───── SUPPLIED PASSAGE

They come in many different possible forms. This is a great paper explaining some of the different forms with some great appendices including example R code:
Kissling, W.D. and Carl, G. (2008), Spatial autocorrelation and the selection of simultaneous autoregressive models. Global Ecology and Biogeography, 17: 59-71. doi:10.1111/j.1466-8238.2007.00334.x
# Fit a simple linear model
simple_model <- lm(avian_richness ~ mean_aet + elev + mean_temp, data=data_sf)
summary(simple_model)
Call:
lm(formula = avian_richness ~ mean_aet + elev + mean_temp, data = data_sf)
Residuals:
Min 1Q Median 3Q Max
-286.82 -53.00 -1.53 51.95 324.58
Coefficients:
Estimate Std. Error t value Pr(>|t|)
(Intercept) 198.276692 21.062878 9.414 < 2e-16 ***
mean_aet 0.178391 0.004665 38.238 < 2e-16 ***
elev 0.073595 0.005422 13.573 < 2e-16 ***
mean_temp -4.508362 0.713118 -6.322 3.05e-10 ***
---
Signif. codes: 0 ‘***’ 0.001 ‘**’ 0.01 ‘*’ 0.05 ‘.’ 0.1 ‘ ’ 1
Residual standard error: 81.24 on 2475 degrees of freedom
Multiple R-squared: 0.4665, Adjusted R-squared: 0.4659
F-statistic: 721.4 on 3 and 2475 DF, p-value: < 2.2e-16
# Fit a spatial autoregressive model: this is much slower and can take minutes to calculate
sar_model <- errorsarlm(avian_richness ~ mean_aet + elev + mean_temp,
data=data_sf, listw=queen)
summary(sar_model)
Call:errorsarlm(formula = avian_richness ~ mean_aet + elev + mean_temp,
data = data_sf, listw = queen)
Residuals:
Min 1Q Median 3Q Max
-218.57762 -9.64130 -0.54812 9.09747 109.78562
Type: error
Coefficients: (asymptotic standard errors)
Estimate Std. Error z value Pr(>|z|)
(Intercept) 44.2663338 64.8564135 0.6825 0.49490
mean_aet 0.0581636 0.0070908 8.2027 2.220e-16
elev 0.0485815 0.0067335 7.2149 5.396e-13
mean_temp 3.0505866 1.2710584 2.4000 0.01639
Lambda: 0.99316, LR test value: 6447.6, p-value: < 2.22e-16
Asymptotic standard error: 0.0017541
z-value: 566.2, p-value: < 2.22e-16
Wald statistic: 320580, p-value: < 2.22e-16
Log likelihood: -11193.01 for error model
ML residual variance (sigma squared): 364.6, (sigma: 19.095)
Number of observations: 2479
Number of parameters estimated: 6
AIC: NA (not available for weighted model), (AIC for lm: 28844)
We can then look at the predictions of those models. We can extract the predicted values for each point and put them into our spatial data frame and then map them.
# extract the predictions from the model into the spatial data frame
data_sf$simple_fit <- predict(simple_model)
data_sf$sar_fit <- predict(sar_model)
# Compare those two predictions with the data
plot(data_sf[c('avian_richness','simple_fit','sar_fit')],
pal=function(n) hcl.colors(n, pal='Blue-Red'), key.pos=4, pch=19)
We can also look at the residuals of those models - the differences between the prediction and the actual values - to highlight where the models aren’t working well. The residuals from the SAR are far better behaved.
# extract the residuals from the model into the spatial data frame
data_sf$simple_resid <- residuals(simple_model)

──────────

(YOUR INSTRUCTIONS):
In the passage on spatial autoregressive models, why does it suggest examining the residuals of the two models, and what are residuals?

───── INFORMATION SHOWN

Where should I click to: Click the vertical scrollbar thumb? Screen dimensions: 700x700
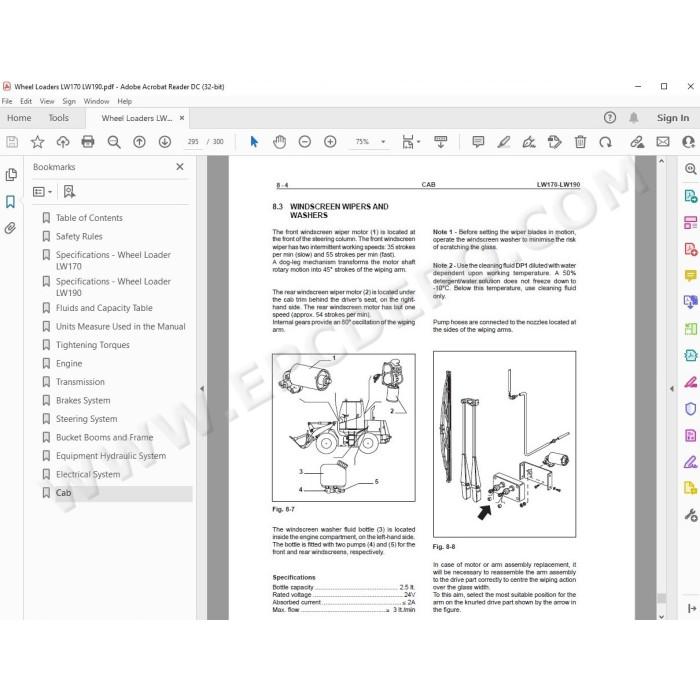(662, 598)
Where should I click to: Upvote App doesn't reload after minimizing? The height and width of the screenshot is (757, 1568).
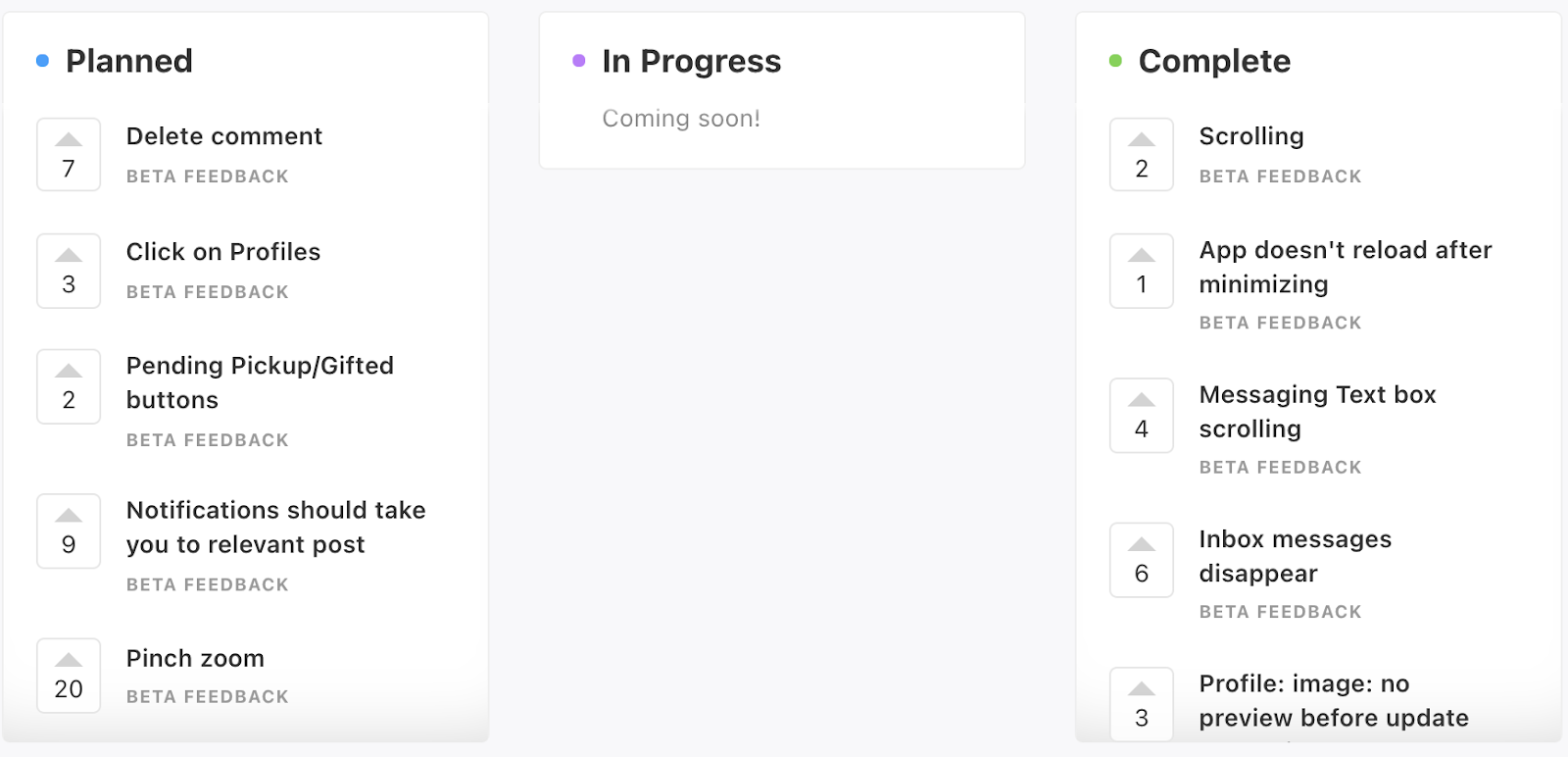click(1141, 271)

──────────

(SOLUTION FOR THIS EXERCISE):
Residuals are the differences between a model's predictions and the actual values. The passage suggests examining them to highlight where the models aren't working well.